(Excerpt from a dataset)
# # # # #
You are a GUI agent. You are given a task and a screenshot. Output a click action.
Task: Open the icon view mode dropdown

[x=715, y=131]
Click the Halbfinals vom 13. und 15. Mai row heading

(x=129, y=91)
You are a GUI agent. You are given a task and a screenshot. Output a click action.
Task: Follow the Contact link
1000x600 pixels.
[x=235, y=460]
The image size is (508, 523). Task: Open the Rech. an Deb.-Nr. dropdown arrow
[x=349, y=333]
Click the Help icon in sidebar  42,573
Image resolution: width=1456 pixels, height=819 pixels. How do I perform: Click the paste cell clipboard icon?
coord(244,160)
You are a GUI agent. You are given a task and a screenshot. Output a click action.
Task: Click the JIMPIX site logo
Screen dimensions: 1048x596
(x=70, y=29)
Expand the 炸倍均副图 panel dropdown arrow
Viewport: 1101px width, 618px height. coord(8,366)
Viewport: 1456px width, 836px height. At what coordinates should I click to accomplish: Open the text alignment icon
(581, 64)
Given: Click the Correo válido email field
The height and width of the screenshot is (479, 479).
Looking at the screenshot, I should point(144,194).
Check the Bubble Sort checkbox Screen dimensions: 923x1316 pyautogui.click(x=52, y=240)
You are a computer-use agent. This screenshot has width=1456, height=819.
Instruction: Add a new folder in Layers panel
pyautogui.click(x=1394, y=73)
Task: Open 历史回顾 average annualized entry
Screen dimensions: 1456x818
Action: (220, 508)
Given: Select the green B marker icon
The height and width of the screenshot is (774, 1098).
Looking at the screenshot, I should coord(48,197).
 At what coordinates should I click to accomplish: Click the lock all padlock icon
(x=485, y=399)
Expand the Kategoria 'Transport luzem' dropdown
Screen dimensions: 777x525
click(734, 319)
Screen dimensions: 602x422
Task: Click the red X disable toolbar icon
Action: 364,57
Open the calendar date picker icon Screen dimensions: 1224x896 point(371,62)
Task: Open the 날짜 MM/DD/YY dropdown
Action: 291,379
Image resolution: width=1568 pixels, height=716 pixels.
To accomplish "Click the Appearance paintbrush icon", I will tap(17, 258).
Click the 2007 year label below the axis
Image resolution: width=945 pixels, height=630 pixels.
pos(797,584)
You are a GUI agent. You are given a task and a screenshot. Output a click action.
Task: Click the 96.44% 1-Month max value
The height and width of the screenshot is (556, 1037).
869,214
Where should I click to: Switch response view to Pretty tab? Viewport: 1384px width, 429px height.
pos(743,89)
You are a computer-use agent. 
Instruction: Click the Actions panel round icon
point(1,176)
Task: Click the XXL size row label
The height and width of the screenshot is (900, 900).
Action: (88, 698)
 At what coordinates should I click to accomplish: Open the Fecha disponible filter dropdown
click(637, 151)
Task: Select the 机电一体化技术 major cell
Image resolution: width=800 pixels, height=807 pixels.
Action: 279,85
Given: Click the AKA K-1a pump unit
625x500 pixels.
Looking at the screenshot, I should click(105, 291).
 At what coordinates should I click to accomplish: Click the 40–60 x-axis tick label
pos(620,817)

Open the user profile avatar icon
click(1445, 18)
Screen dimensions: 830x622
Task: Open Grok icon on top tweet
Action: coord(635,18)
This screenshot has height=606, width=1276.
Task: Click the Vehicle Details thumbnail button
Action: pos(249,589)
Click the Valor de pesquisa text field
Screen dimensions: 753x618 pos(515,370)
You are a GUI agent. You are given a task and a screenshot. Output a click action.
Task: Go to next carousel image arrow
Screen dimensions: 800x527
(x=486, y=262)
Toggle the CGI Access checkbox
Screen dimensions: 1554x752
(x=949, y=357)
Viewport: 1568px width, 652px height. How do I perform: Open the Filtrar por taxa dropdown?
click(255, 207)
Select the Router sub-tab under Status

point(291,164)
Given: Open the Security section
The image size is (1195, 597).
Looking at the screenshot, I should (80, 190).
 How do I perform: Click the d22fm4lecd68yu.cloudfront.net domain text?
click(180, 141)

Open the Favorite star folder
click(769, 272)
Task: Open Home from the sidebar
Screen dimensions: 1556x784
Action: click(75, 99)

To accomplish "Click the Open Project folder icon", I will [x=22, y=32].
# # # # #
== Written instruction ==
Please rewrite the lines above, substituting "interface agent" for each occurrence of "GUI agent" and leaving everything else unchanged.

== Correct answer ==
You are a interface agent. You are given a task and a screenshot. Output a click action.
Task: Open the icon view mode dropdown

[x=715, y=131]
Click the Halbfinals vom 13. und 15. Mai row heading

(x=129, y=91)
You are a interface agent. You are given a task and a screenshot. Output a click action.
Task: Follow the Contact link
1000x600 pixels.
[x=235, y=460]
The image size is (508, 523). Task: Open the Rech. an Deb.-Nr. dropdown arrow
[x=349, y=333]
Click the Help icon in sidebar  42,573
Image resolution: width=1456 pixels, height=819 pixels. How do I perform: Click the paste cell clipboard icon?
coord(244,160)
You are a interface agent. You are given a task and a screenshot. Output a click action.
Task: Click the JIMPIX site logo
Screen dimensions: 1048x596
(x=70, y=29)
Expand the 炸倍均副图 panel dropdown arrow
Viewport: 1101px width, 618px height. coord(8,366)
Viewport: 1456px width, 836px height. At what coordinates should I click to accomplish: Open the text alignment icon
(581, 64)
Given: Click the Correo válido email field
The height and width of the screenshot is (479, 479).
Looking at the screenshot, I should point(144,194).
Check the Bubble Sort checkbox Screen dimensions: 923x1316 pyautogui.click(x=52, y=240)
You are a computer-use agent. This screenshot has width=1456, height=819.
Instruction: Add a new folder in Layers panel
pyautogui.click(x=1394, y=73)
Task: Open 历史回顾 average annualized entry
Screen dimensions: 1456x818
Action: (220, 508)
Given: Select the green B marker icon
The height and width of the screenshot is (774, 1098).
Looking at the screenshot, I should coord(48,197).
 At what coordinates should I click to accomplish: Click the lock all padlock icon
(x=485, y=399)
Expand the Kategoria 'Transport luzem' dropdown
Screen dimensions: 777x525
click(734, 319)
Screen dimensions: 602x422
Task: Click the red X disable toolbar icon
Action: 364,57
Open the calendar date picker icon Screen dimensions: 1224x896 point(371,62)
Task: Open the 날짜 MM/DD/YY dropdown
Action: 291,379
Image resolution: width=1568 pixels, height=716 pixels.
To accomplish "Click the Appearance paintbrush icon", I will tap(17, 258).
Click the 2007 year label below the axis
Image resolution: width=945 pixels, height=630 pixels.
pos(797,584)
You are a interface agent. You are given a task and a screenshot. Output a click action.
Task: Click the 96.44% 1-Month max value
The height and width of the screenshot is (556, 1037).
869,214
Where should I click to: Switch response view to Pretty tab? Viewport: 1384px width, 429px height.
pos(743,89)
You are a computer-use agent. 
Instruction: Click the Actions panel round icon
point(1,176)
Task: Click the XXL size row label
The height and width of the screenshot is (900, 900).
Action: (88, 698)
 At what coordinates should I click to accomplish: Open the Fecha disponible filter dropdown
click(637, 151)
Task: Select the 机电一体化技术 major cell
Image resolution: width=800 pixels, height=807 pixels.
Action: 279,85
Given: Click the AKA K-1a pump unit
625x500 pixels.
Looking at the screenshot, I should click(105, 291).
 At what coordinates should I click to accomplish: Click the 40–60 x-axis tick label
pos(620,817)

Open the user profile avatar icon
click(1445, 18)
Screen dimensions: 830x622
Task: Open Grok icon on top tweet
Action: coord(635,18)
This screenshot has height=606, width=1276.
Task: Click the Vehicle Details thumbnail button
Action: pos(249,589)
Click the Valor de pesquisa text field
Screen dimensions: 753x618 pos(515,370)
You are a interface agent. You are given a task and a screenshot. Output a click action.
Task: Go to next carousel image arrow
Screen dimensions: 800x527
(x=486, y=262)
Toggle the CGI Access checkbox
Screen dimensions: 1554x752
(x=949, y=357)
Viewport: 1568px width, 652px height. How do I perform: Open the Filtrar por taxa dropdown?
click(255, 207)
Select the Router sub-tab under Status

point(291,164)
Given: Open the Security section
The image size is (1195, 597).
Looking at the screenshot, I should (80, 190).
 How do I perform: Click the d22fm4lecd68yu.cloudfront.net domain text?
click(180, 141)

Open the Favorite star folder
click(769, 272)
Task: Open Home from the sidebar
Screen dimensions: 1556x784
Action: click(75, 99)

To accomplish "Click the Open Project folder icon", I will [x=22, y=32].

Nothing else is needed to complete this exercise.